Glossary

Plain-language definitions of the CMMC, NIST 800-171, and cybersecurity compliance terms we use across this site and in client work. Written for small defense contractors and the buyers evaluating them.

CMMC core

CMMC (Cybersecurity Maturity Model Certification): The U.S. Department of Defense program that verifies a contractor's cybersecurity practices before it can handle sensitive defense information. Required across the defense supply chain under the CMMC 2.0 framework.
CMMC Level 1: The baseline tier: 15 basic safeguarding requirements for companies handling only Federal Contract Information (FCI).
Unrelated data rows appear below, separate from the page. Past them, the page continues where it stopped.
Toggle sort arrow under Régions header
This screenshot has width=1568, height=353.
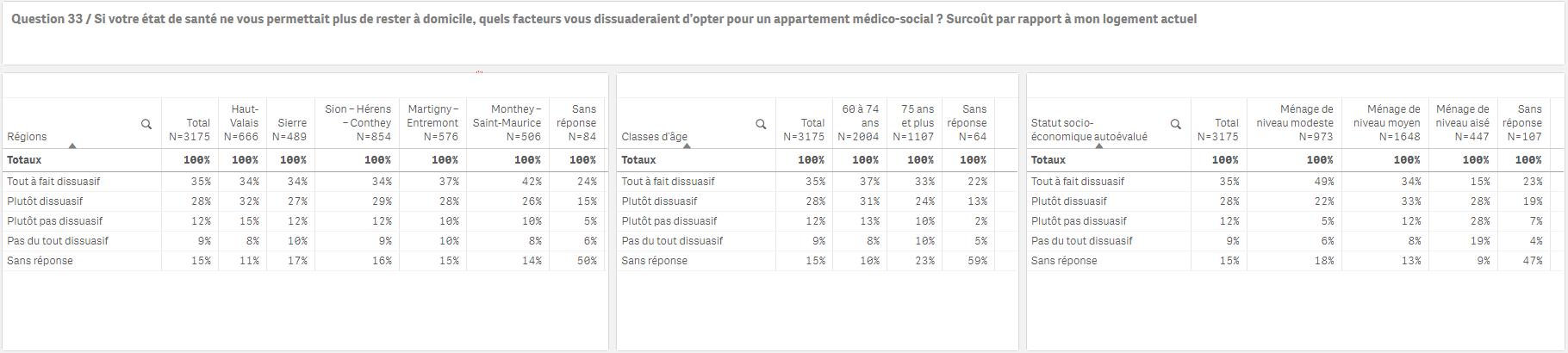tap(72, 146)
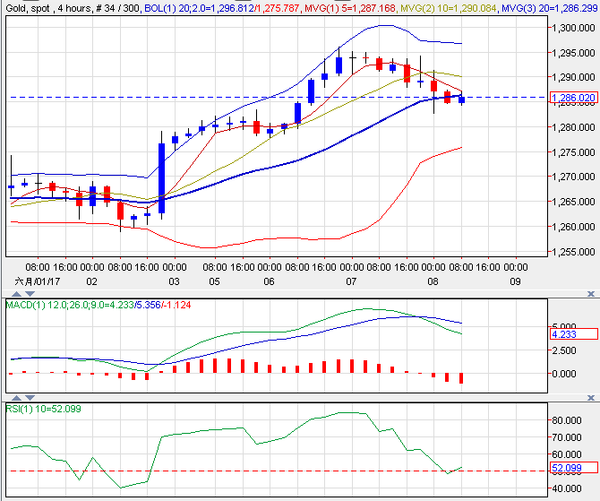Click the 1,300.000 price axis label
The height and width of the screenshot is (501, 600).
pyautogui.click(x=571, y=28)
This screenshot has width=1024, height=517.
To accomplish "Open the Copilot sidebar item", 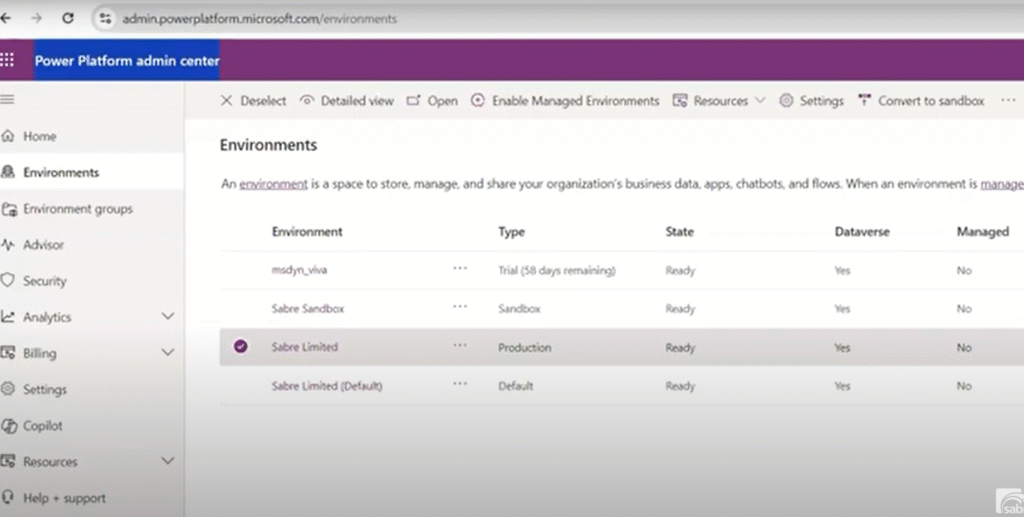I will pyautogui.click(x=43, y=426).
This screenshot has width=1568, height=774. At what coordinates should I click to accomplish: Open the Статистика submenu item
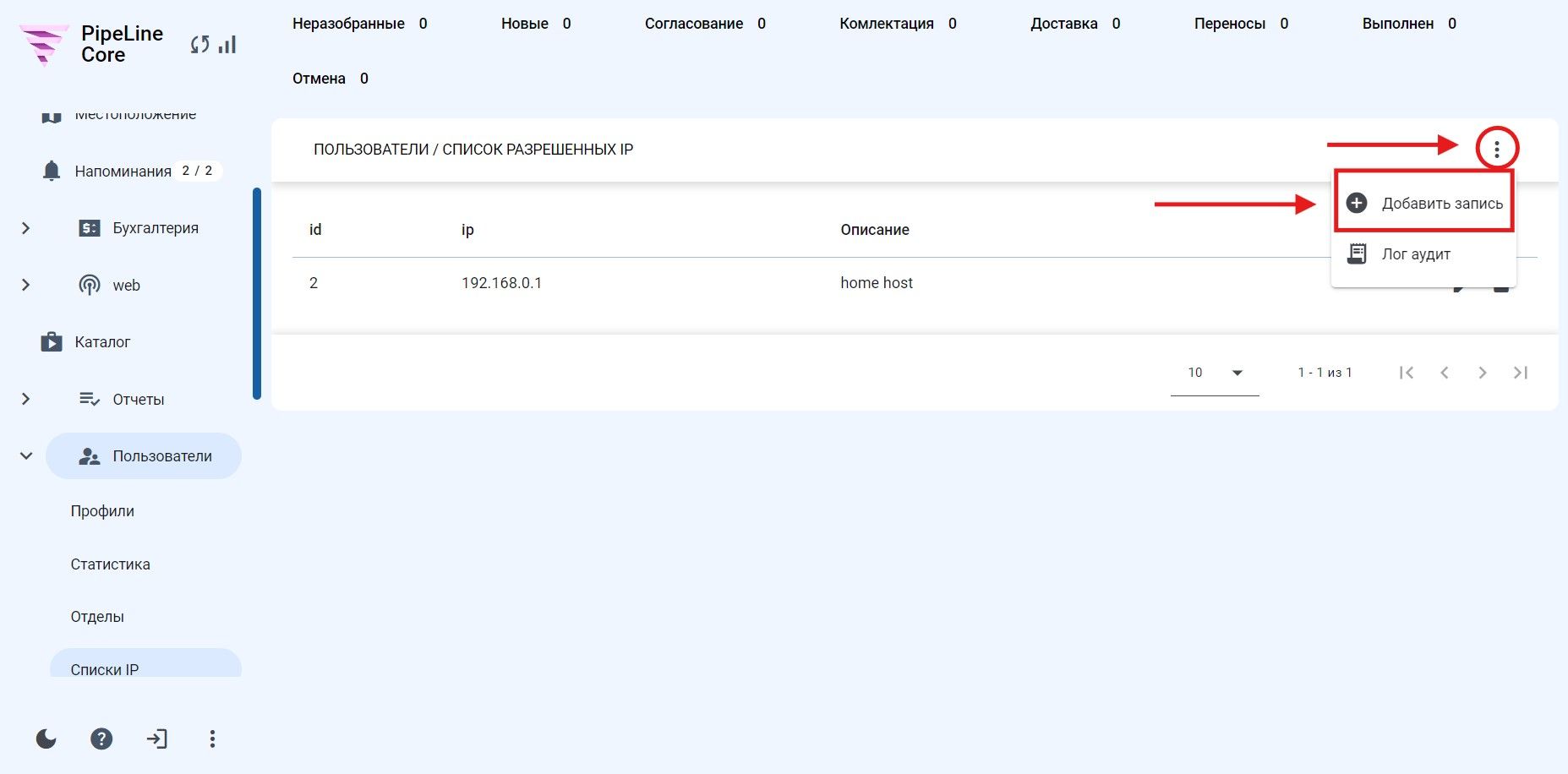point(111,564)
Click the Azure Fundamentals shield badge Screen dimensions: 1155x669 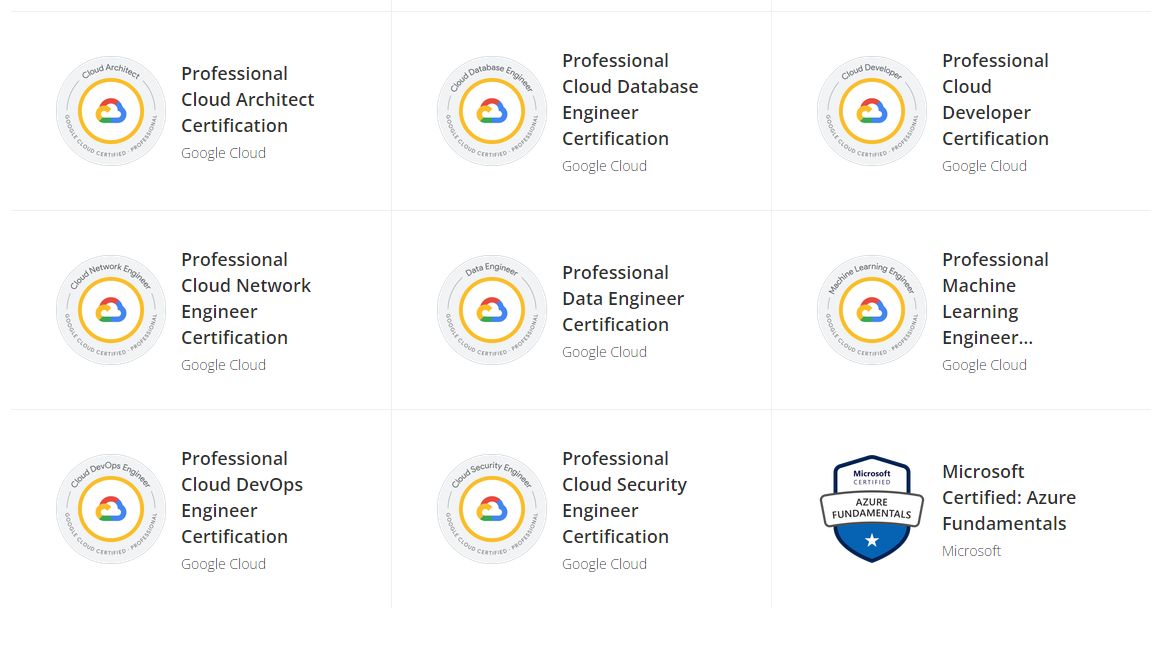pos(871,508)
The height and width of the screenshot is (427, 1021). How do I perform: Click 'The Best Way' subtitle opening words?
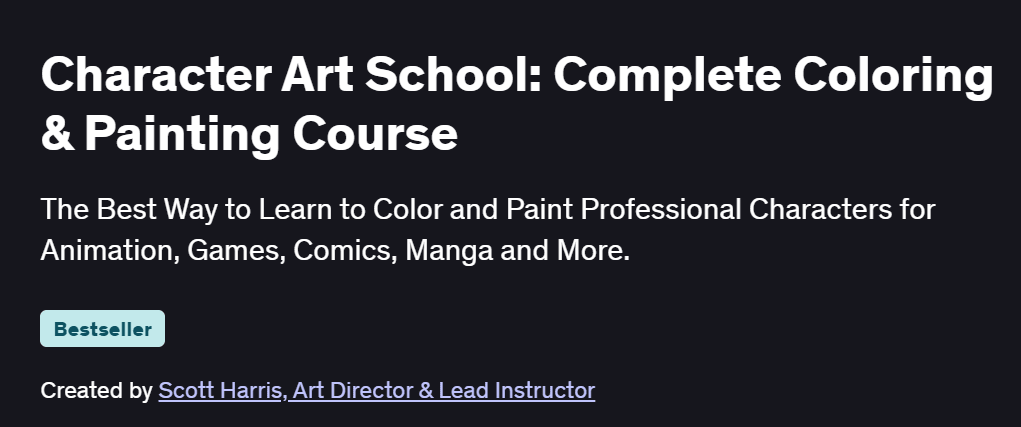click(x=130, y=210)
Met through annual self-assessment.
CMMC Level 2: The tier for companies handling Controlled Unclassified Information (CUI): the 110 security requirements of NIST SP 800-171. Most contracts require a third-party (C3PAO) assessment every three years.
CMMC Level 3: The highest tier, adding requirements from NIST SP 800-172 for the most sensitive programs. Assessed by the government (DIBCAC).

Information types

CUI (Controlled Unclassified Information): Government information that is sensitive but not classified — for example technical drawings, specifications, or program data. Handling CUI triggers CMMC Level 2 obligations.
FCI (Federal Contract Information): Information provided by or generated for the government under a contract that is not intended for public release. Handling FCI triggers CMMC Level 1.
SPD (Security Protection Data): Configuration and security data about the systems that protect CUI — for example log data, vulnerability scan results, or encryption settings. Increasingly relevant when external tools or AI systems touch the protected environment.

Standards and regulations

NIST SP 800-171: The catalog of 110 security requirements protecting CUI in non-federal systems. It is the technical backbone of CMMC Level 2.
NIST SP 800-53: The broader federal control catalog used by government systems and FedRAMP. NIST 800-171 is derived from a subset of these controls.
DFARS 252.204-7012: The contract clause requiring contractors to safeguard covered defense information and report cyber incidents within 72 hours.
DFARS 252.204-7019 / 7020: Clauses requiring contractors to post a current NIST 800-171 self-assessment score in SPRS (7019) and to allow government verification (7020).
DFARS 252.204-7021: The clause that makes CMMC certification a condition of contract award once the program is fully phased in.

Assessment and evidence

C3PAO (Certified Third-Party Assessment Organization): An organization authorized by the Cyber AB to conduct official CMMC Level 2 assessments. A C3PAO certifies; it does not perform the readiness work that precedes the assessment.
SSP (System Security Plan): The document describing how an organization meets each of the 110 requirements — system boundary, responsibilities, and implementation detail. The central artifact in any assessment.
POA&M (Plan of Action and Milestones): A tracked list of unmet requirements with remediation steps and dates. Under CMMC only a limited set of lower-weight controls are POA&M-eligible, and they must be closed within 180 days.
SPRS (Supplier Performance Risk System): The DoD system where contractors post their NIST 800-171 self-assessment score (out of a maximum of 110, using the official weighted methodology).
Conditional vs. Final certification: A Conditional status is granted when an organization meets the score threshold but still has open POA&M items; Final status is granted once those items are closed and verified.

Adjacent frameworks

SOC 2: An attestation report on a service organization's controls for security, availability, and related criteria — common for SaaS vendors and often requested in commercial due diligence.
ISO 27001: An international standard for an Information Security Management System (ISMS), certified by an accredited body.
FedRAMP: The U.S. government program standardizing security assessment and authorization for cloud services sold to federal agencies.
DIB (Defense Industrial Base): The network of companies that supply the U.S. military — from primes to the small contractors several tiers down who are most affected by CMMC.
RPO / RP (Registered Provider Organization / Registered Practitioner): Advisors authorized by the Cyber AB to provide CMMC readiness consulting (not assessment). Eagle Ridge operates in the readiness lane.